The lens certainly deserves the highest praise. Compact, with very little MDF. Sharp (however, at a fully open aperture, “soapiness” is noticeable at the edges of the frame. Vignetting is moderate and can be used to focus on the subject. Color reproduction is natural. Structurally assembled very well, ergonomics are beyond praise. In general, this is a classic German quality - and it doesn’t matter where the lens was assembled, in East or West Germany.
Use on modern cameras
To work on digital cameras, you will need an adapter from the M42x1. It is easiest to put on cropped Canon EOS with EF-s mount, especially considering that adapters without chips on Canon cost mere pennies.
On a camera with APS-C sensor (kf = 1.6) the camera will have a field of view equal to equivalent to 80mm focal length distance, and the aperture will correspond to the value f/2,8 (EGF by depth of field). Why is that? Because, due to the narrow viewing angle, you will have to move further. The lens on the crop has a drop in sharpness due to a denser arrangement of pixels on the matrix and their concentration in the center of the lens.
On a full frame, the lens works as intended - it has a more flexible picture and characteristics corresponding to the declared ones.

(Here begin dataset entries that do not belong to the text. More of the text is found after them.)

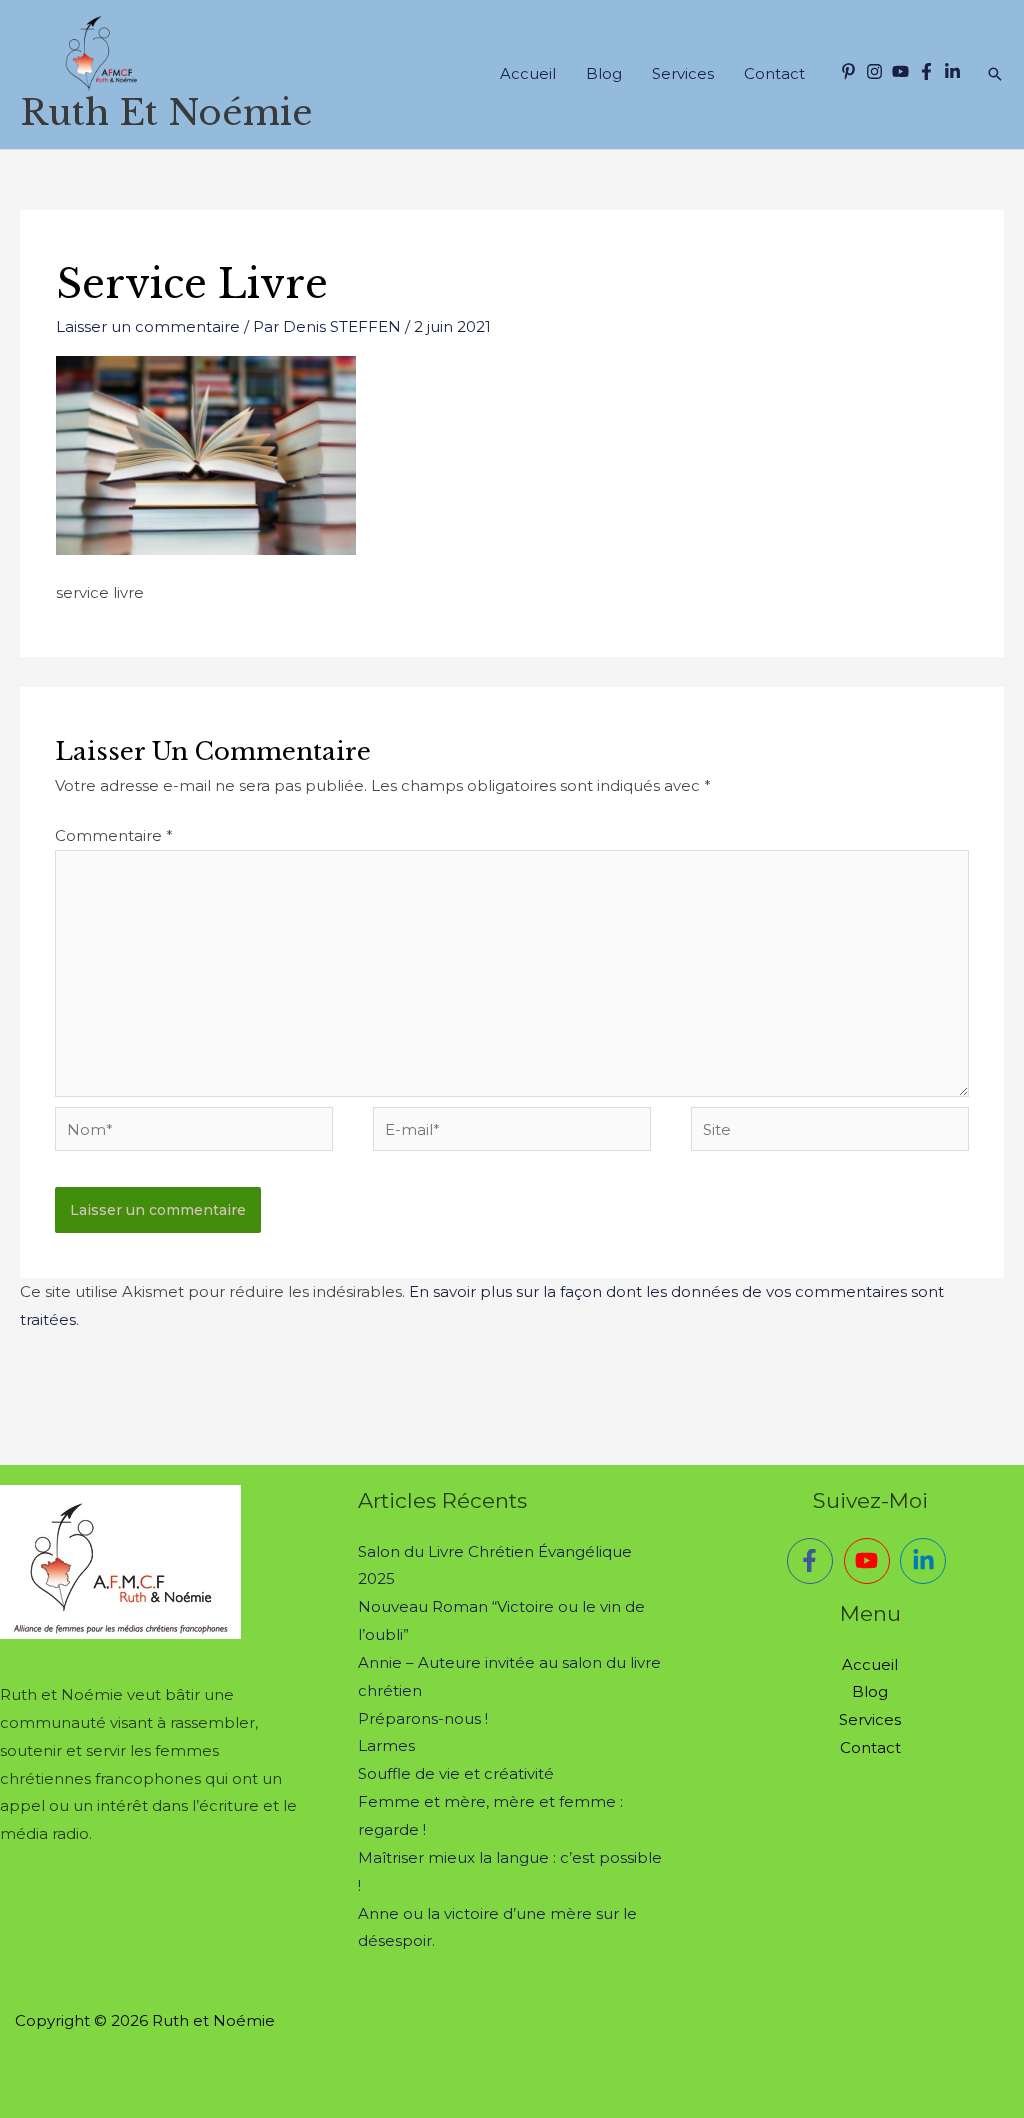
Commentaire (114, 835)
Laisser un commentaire (148, 326)
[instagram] (877, 71)
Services (683, 73)
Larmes (386, 1745)
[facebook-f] (929, 71)
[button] (995, 74)
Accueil (528, 73)
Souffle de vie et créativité (456, 1773)
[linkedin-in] (955, 71)
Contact (774, 73)
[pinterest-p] (851, 71)
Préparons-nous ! (423, 1718)
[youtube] (903, 71)
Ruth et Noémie (166, 112)
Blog (604, 73)
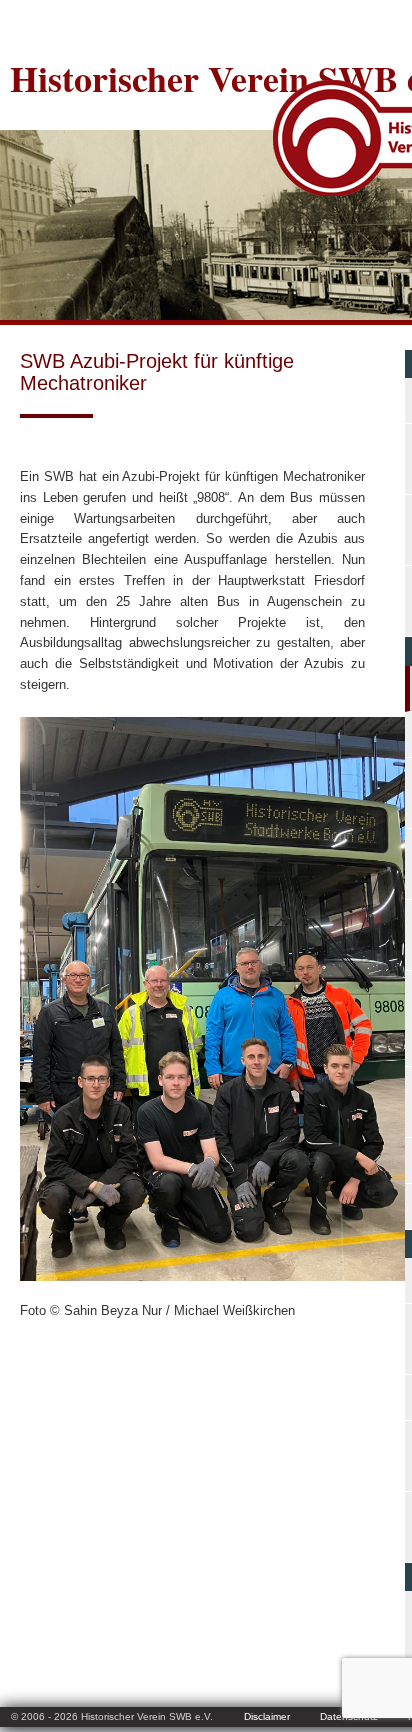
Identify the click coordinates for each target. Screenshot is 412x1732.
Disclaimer (267, 1716)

The easiest way to shoot is in the mode Aperture Priority (Av)when the camera adjusts the required shutter speed based on the current aperture value and the light in the frame. To work on digital cameras, you need an adapter from the M42x1 threaded connection to your camera. Pentacon auto 1.8 / 50 it is easiest to put on Canon EOS with EF (-s) mount, due to the insignificant difference in focal lengths. Adapters without focus confirmation chips on Canon are cheap.
By ordering things from the links below, you help the project cover the costs of site maintenance and development. List of adapters, systems and mounts (direct links for ordering)
- Canon EF / EF-S adapter M42-Canon EOS (without chip or with chip).
- Canon EF-M adapter M42-Canon EF-M.
- Nikon DX / FX as well as Fujifilm and Kodak with Nikon F mount M42-Nikon F adapter with lens и without.
- Nikon 1 adapter M42-Nikon 1.
- Pentax K adapter M42-Pentax K.
- Pentax Q adapter M42-Pentax Q.
- Sony / Minolta A adapter M42-Sony A (without chip or with chip).
- Sony NEX and Sony Alpha E-mount adapter M42-Sony E (M42-Sony Nex).
- Four Thirds, aka 4/3 (Olympus, Panasonic) adapter M42-4 / 3
- Micro Four Thirds - Olympus, Panasonic, Kodak, Xiaomi Micro 4/3 (Micro 4: 3) adapter M42-Micro 4/3.
- For Fujifilm X mount cameras adapter M42-Fuji X.
- Samsung NX adapter M42-Samsung NX.
- Leica M adapter M42-L / M.
- For Leica T mount adapter M42-L / T.
When ordering, it should be borne in mind that cheap adapters of poor quality with a lens on bayonetf Nikon F spoil the picture significantly. Adapters without a lens reduce the maximum focusing range (due to the difference in focal lengths). Adapters with chips come across poor quality, exposure metering and focus confirmation on some Canon EOS models may suffer from this.